— TASK BRIEF —
Copy the lines below without any change, beginning at the line that contains "Given: Toggle the" and continuing through the last of the lines. Omit the pictures from your copy.

— DATA LINES —
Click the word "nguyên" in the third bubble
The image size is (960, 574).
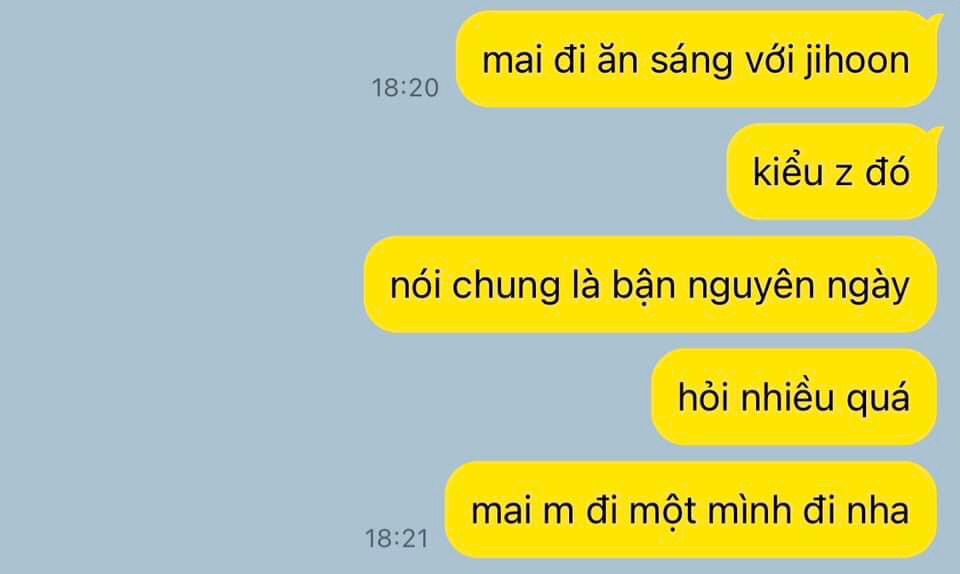751,286
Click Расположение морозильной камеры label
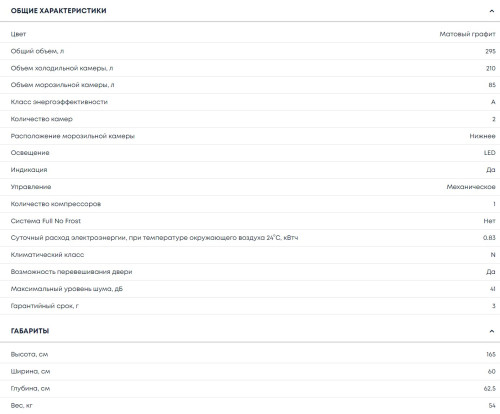 coord(73,136)
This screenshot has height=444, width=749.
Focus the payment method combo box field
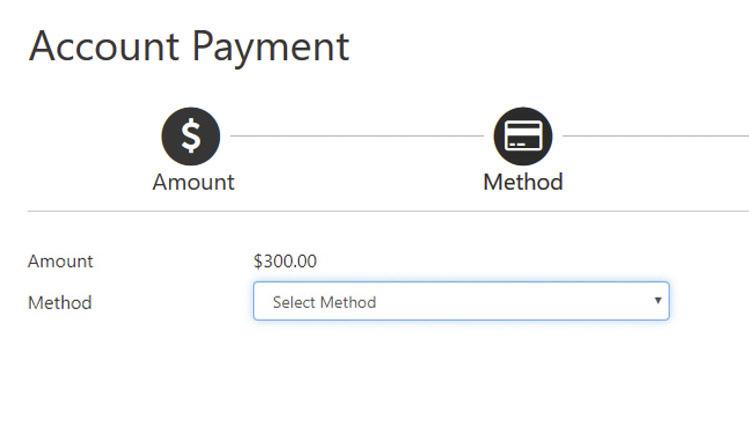tap(461, 301)
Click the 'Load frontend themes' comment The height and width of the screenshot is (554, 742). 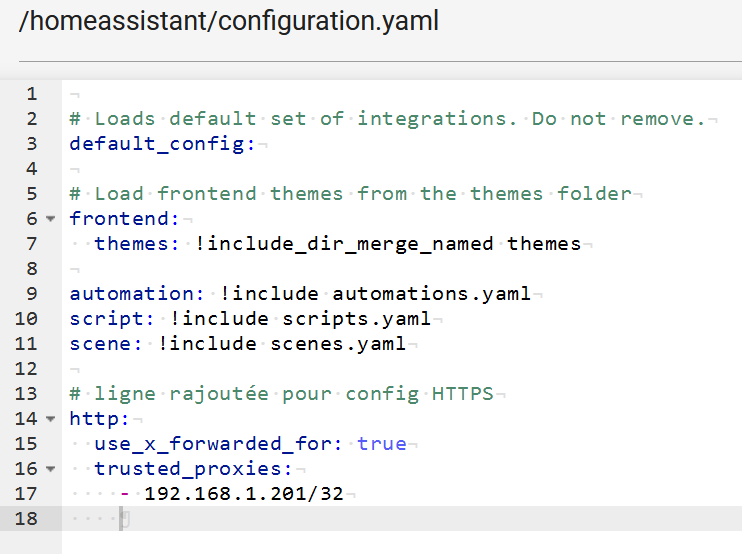(x=351, y=194)
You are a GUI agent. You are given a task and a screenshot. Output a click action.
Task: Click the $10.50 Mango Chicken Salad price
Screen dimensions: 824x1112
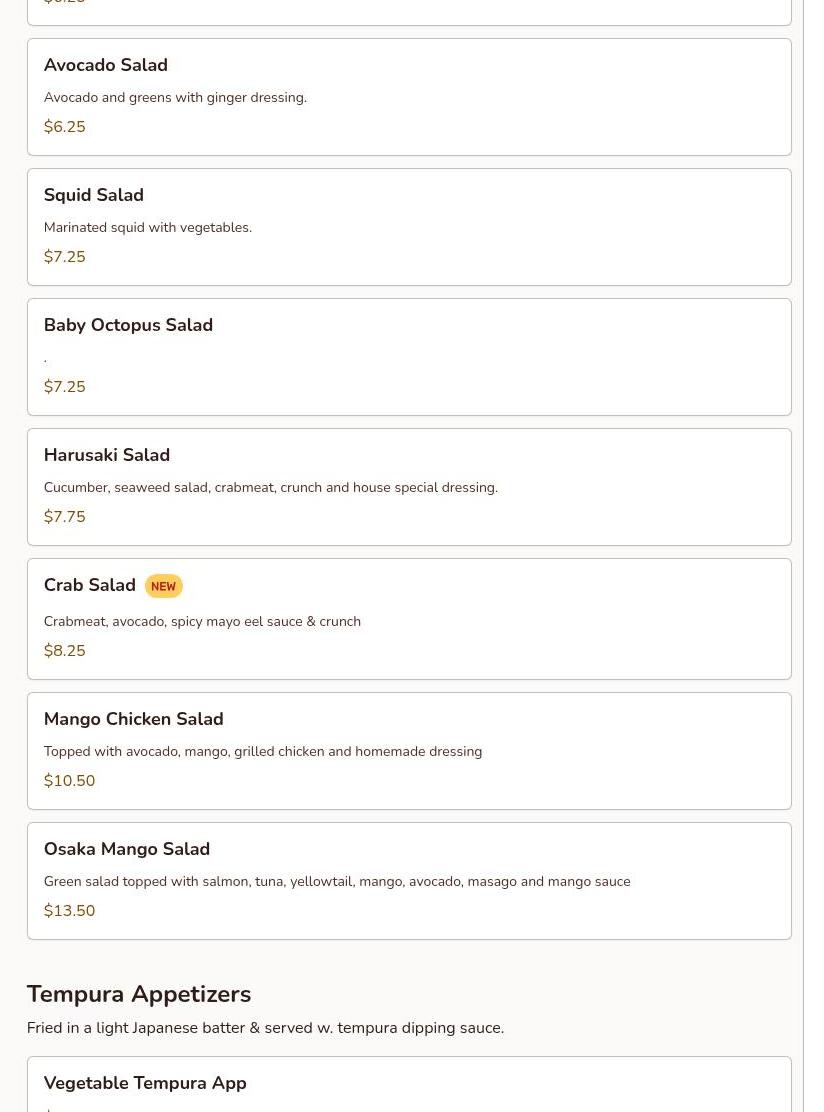pyautogui.click(x=70, y=781)
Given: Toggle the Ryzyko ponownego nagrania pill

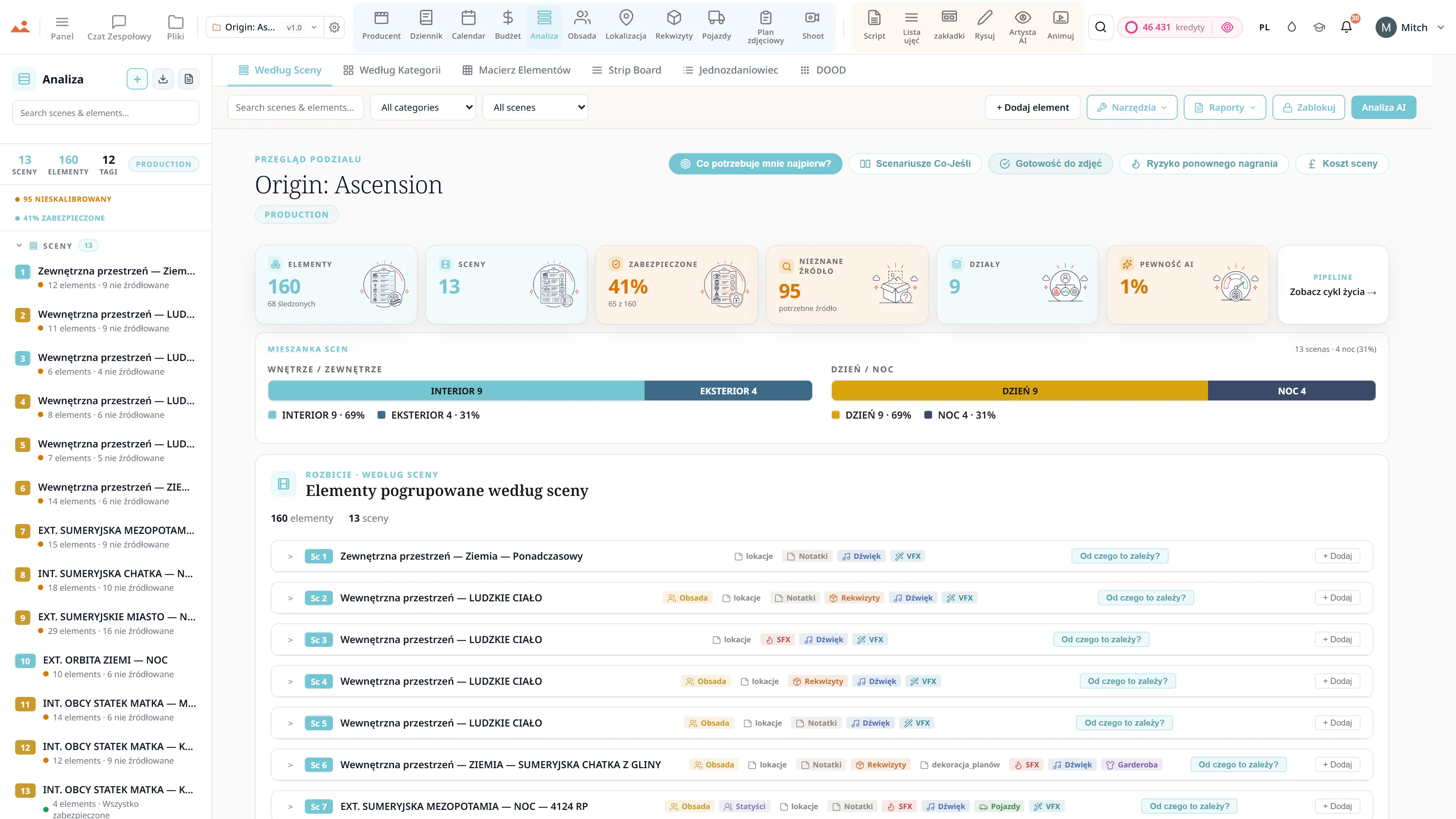Looking at the screenshot, I should coord(1204,164).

— ANSWER TO THE EXERCISE —
Given: Toggle the Ryzyko ponownego nagrania pill

Looking at the screenshot, I should coord(1204,164).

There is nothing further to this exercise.